I have not been in a very good mood today. I spoke to Arun some time ago. I think he is off to drink with his friend.
All the past trauma that I have gone through came rushing back on Sunday and Monday. Today is Wednesday.
Today Yogitaji said something very wise in class. She told me that if I have the intention it will fructify.
It's not my intention to put anyone down when I'm in a bad mood but nobody handles me well then. Everybody reacts badly. Except Arun.

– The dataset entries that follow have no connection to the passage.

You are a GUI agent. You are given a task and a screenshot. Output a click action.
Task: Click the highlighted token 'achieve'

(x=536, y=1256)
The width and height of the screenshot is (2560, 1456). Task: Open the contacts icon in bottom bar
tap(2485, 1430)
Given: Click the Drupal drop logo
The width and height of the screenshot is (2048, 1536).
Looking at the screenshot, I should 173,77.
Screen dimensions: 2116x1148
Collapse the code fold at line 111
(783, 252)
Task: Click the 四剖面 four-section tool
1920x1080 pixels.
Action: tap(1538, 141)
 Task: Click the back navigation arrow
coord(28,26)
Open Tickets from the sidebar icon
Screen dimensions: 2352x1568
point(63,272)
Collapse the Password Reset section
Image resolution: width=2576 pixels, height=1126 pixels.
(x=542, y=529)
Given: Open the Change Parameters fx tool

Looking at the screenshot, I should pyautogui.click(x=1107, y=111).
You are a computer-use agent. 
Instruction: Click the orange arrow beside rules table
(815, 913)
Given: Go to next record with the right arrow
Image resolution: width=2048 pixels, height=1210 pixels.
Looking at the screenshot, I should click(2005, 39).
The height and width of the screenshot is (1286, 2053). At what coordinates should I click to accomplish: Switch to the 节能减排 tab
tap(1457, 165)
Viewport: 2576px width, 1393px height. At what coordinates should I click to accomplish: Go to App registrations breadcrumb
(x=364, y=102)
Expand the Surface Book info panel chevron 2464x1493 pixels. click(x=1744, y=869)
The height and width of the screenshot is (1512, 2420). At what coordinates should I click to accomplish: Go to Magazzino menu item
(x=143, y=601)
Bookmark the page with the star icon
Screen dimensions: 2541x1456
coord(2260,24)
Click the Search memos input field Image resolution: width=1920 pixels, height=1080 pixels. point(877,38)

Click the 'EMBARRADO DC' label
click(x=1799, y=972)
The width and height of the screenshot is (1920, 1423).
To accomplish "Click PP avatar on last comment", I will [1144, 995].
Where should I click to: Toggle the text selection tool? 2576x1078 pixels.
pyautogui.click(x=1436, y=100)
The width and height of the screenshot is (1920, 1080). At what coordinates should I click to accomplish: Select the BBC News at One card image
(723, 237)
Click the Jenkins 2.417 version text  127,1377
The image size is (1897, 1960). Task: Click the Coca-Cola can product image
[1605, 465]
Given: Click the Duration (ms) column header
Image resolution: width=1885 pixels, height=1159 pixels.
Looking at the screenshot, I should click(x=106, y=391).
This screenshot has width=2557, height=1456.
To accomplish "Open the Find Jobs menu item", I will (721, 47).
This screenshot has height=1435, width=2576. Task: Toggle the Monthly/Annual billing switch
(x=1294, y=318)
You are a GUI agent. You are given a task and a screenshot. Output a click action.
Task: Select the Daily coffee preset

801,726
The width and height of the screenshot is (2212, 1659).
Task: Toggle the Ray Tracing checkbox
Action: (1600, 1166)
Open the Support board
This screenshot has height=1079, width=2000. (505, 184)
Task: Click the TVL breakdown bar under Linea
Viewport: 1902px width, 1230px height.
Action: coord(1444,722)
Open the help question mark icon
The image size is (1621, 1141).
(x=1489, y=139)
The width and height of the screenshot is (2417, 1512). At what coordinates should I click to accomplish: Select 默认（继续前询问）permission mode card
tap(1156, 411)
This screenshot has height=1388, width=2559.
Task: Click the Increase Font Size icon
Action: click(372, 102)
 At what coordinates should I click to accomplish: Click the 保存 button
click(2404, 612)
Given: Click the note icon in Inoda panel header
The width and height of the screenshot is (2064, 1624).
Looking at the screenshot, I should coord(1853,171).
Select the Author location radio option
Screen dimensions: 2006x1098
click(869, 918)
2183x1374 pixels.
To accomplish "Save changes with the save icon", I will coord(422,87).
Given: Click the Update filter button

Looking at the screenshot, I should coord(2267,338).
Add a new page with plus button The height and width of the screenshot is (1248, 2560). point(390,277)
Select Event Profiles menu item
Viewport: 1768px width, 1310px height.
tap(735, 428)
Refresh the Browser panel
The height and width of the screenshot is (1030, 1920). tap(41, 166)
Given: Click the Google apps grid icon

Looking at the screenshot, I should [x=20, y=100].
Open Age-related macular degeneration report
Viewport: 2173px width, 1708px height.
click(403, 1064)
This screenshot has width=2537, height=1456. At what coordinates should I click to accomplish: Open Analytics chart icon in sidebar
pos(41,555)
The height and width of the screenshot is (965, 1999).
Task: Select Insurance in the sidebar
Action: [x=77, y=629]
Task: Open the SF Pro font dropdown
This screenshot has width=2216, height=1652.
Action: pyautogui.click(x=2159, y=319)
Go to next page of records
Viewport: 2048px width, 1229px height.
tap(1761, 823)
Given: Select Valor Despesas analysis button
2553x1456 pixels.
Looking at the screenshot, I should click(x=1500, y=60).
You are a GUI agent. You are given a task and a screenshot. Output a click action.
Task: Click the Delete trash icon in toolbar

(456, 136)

I have been having dreams of financial dependency. I want to be financially independent. It's been a while since I've had a steady job. You should not, must not focus on the result but on the action. Give 100 per cent to your action and that is success. That is what Yogitaji taught today.
I really do love Arun.
I have a shoot tomorrow and I have to prepare my bag.
I really want me and Arun to be heading somewhere. We are headed somewhere. Somewhere good I know.
It's the end of the evening and it's time to pray. I'll prepare my bag for tomorrow.
I'll send Arun a nice heartfelt message.
Love,
Me.
Wednesday.
I am grateful for yoga class. I am learning so much.
I am grateful for Arun and all that comes with him. I really love that he is so respectful. I adore him.
I am grateful for Ma and Pa. I am happy that they are in good health.
I am grateful for Buro. His presence makes a difference.
I am grateful for transcendental meditation. I love doing it.
I am grateful for all my friends. They are my eternal buddies.
I am grateful for the shoot tomorrow. It should be good.
I am grateful for all the good doctors in my life.
I am grateful for my good health.
I am grateful that I'm shedding tears now.
I am grateful for God who has bestowed on me wondrous gifts.
I am grateful for this beautiful wonderful life.
I am grateful for WhatsApp.
I am grateful for this Journal.
I am grateful that I'm making fast progress.